[INSTRUCTION 1] Reproduce only the lines of the listing starting with the line with "The width and height of the screenshot is (686, 386)." and going on through the last line of the listing, both included, keeping the requests and offsetting every coordinate in the answers by adding 128 to it.

Powers, as the principal of the Plummer school is also the chief disciplinarian of the 8, 9, and 10 year old children at her school (App 121 & 122, Hearing 3, Powers, P.4, L. 4-12; P.7, L. 17-19) and knew that Jan was allowed to use the school library, library books and school playground, and was "no problem" in the library (App 121, Hearing 3, Powers, P.4, L. 14-21). Powers has no special training in Autism and describes herself as just in charge of the playground (App 127, Hearing 3, Powers, P.30, L. 21-25). During academic years 2002-2003 and 2003-2004, Powers utilized certain Reflection Sheets to regulate student conduct (App 194-278, Plaintiffs' Exhibit 17). Combined with the school's Level II Behaviors (App 193, Plaintiffs' Exhibit 16), the Reflection Sheets identified in-school children who had hit, punched, pushed, threw or otherwise abused other children, and Power's punishment for those offenses. Powers further testified she set up behavioral plans so that a child could make "reflective choices" (App 134 & 135, Hearing 3, Powers, P.58, L. 10-25; P.59, L. 1-7). Of the 17 Reflection Sheets testified to by Powers at trial, no student was given more than a 3 day suspension or "time-out" (App 123-126, Hearing 3, Powers, P.11, L. 5 to P.23, L. 8). Of those 17 "punishments", none were home-schooled students (App 126, Hearing 3, Powers, P.25, L. 7-10). In fact, Powers testified that she knew of no in-school student who had been suspended for 7 continuous months (App 123, Hearing 3, Powers, P. 13, L. 16-20). No Reflection Sheets were ever done on Jan in the Fall of 2003 (App 122, Hearing 3, Powers, P. 7, L. 23-25), nor were there any written reports of Jan throwing rocks or hitting children (App 122, Hearing 3, Powers, P. 8. L. 9-25; P. 9, L. 1-4). In the 5 weeks Katz and Virginia Gilbert followed Jan around, neither observed Jan throwing rocks or hitting a child (App 109, Hearing 2, Katz, P. 95, L. 7-21).

Falmouth's "Student Handbook" (App 340-343, Defendants' Exhibit 8) never discusses any of the reasons why Jan was suspended from playground use.

For 8 weeks, plaintiffs repeatedly requested defendants to send them copies of the snooping/observation notes conducted on Jan from September 30, 2003 to November 7, 2003. Powers responded by saying no "assessments" were being made, a clear evasion. (App 128 & 129, Hearing 3, Powers, P.33, L. 11 to P. 36, L. 1). Finally, on December 23, 2003, Crowell forwarded to plaintiffs the notes when requested by the Maine Disability Rights Center (App 345 & 346, Defendants' Exhibit 11). In spite of the fact that plaintiffs would not agree to a new FBA, defendants failed to set up a new PET date as defendants themselves had detailed in Plaintiffs Exhibit 4 (App 175 & 176, Plaintiffs' Exhibit 4).

[ENTRIES PROVIDED]
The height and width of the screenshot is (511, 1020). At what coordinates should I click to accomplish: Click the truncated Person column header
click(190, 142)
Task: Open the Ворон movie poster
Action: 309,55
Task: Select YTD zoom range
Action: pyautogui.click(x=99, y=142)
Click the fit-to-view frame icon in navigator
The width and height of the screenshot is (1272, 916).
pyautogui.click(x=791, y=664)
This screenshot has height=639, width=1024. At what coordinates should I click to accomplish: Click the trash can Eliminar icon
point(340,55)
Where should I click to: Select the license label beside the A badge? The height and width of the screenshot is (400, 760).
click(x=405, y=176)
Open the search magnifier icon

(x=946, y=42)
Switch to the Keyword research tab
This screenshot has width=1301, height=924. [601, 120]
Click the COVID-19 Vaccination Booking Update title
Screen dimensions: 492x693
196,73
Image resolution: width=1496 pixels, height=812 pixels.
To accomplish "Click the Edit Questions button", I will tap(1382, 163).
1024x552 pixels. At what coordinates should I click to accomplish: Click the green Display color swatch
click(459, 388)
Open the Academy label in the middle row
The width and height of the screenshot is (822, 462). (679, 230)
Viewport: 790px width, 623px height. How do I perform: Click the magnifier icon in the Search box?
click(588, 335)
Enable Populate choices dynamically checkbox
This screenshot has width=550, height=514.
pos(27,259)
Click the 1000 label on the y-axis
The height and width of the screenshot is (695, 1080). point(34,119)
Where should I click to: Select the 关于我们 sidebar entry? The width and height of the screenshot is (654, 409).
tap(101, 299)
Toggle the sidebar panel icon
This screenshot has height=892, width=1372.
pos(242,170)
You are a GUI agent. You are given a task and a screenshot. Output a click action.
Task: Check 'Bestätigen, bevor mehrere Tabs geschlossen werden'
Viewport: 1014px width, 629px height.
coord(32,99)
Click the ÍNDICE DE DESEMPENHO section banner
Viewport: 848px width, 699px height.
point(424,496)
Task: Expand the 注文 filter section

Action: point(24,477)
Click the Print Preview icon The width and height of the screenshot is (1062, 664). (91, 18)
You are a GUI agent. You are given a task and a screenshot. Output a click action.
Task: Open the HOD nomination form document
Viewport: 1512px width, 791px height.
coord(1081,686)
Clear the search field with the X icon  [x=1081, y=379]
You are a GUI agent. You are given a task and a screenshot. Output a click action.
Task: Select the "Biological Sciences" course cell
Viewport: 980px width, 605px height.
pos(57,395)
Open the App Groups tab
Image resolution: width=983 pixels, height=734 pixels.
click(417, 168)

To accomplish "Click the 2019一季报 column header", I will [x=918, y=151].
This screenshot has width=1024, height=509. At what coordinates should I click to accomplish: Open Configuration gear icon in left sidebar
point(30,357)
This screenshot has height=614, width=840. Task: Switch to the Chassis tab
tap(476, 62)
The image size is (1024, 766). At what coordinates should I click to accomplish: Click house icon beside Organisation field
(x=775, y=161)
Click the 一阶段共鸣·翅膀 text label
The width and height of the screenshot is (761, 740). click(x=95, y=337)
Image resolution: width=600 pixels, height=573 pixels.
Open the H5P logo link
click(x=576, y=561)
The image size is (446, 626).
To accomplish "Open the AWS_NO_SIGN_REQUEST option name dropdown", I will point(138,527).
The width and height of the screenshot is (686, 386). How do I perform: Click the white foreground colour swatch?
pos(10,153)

[INSTRUCTION 2] Repeat word for word the part of the legal brief starting with "For 8 weeks, plaintiffs" and going on through "Plaintiffs' Exhibit 4).".

[TASK OUTPUT 1]
The width and height of the screenshot is (686, 386). How do I perform: Click the white foreground colour swatch?
pos(138,281)

[TASK OUTPUT 2]
For 8 weeks, plaintiffs repeatedly requested defendants to send them copies of the snooping/observation notes conducted on Jan from September 30, 2003 to November 7, 2003. Powers responded by saying no "assessments" were being made, a clear evasion. (App 128 & 129, Hearing 3, Powers, P.33, L. 11 to P. 36, L. 1). Finally, on December 23, 2003, Crowell forwarded to plaintiffs the notes when requested by the Maine Disability Rights Center (App 345 & 346, Defendants' Exhibit 11). In spite of the fact that plaintiffs would not agree to a new FBA, defendants failed to set up a new PET date as defendants themselves had detailed in Plaintiffs Exhibit 4 (App 175 & 176, Plaintiffs' Exhibit 4).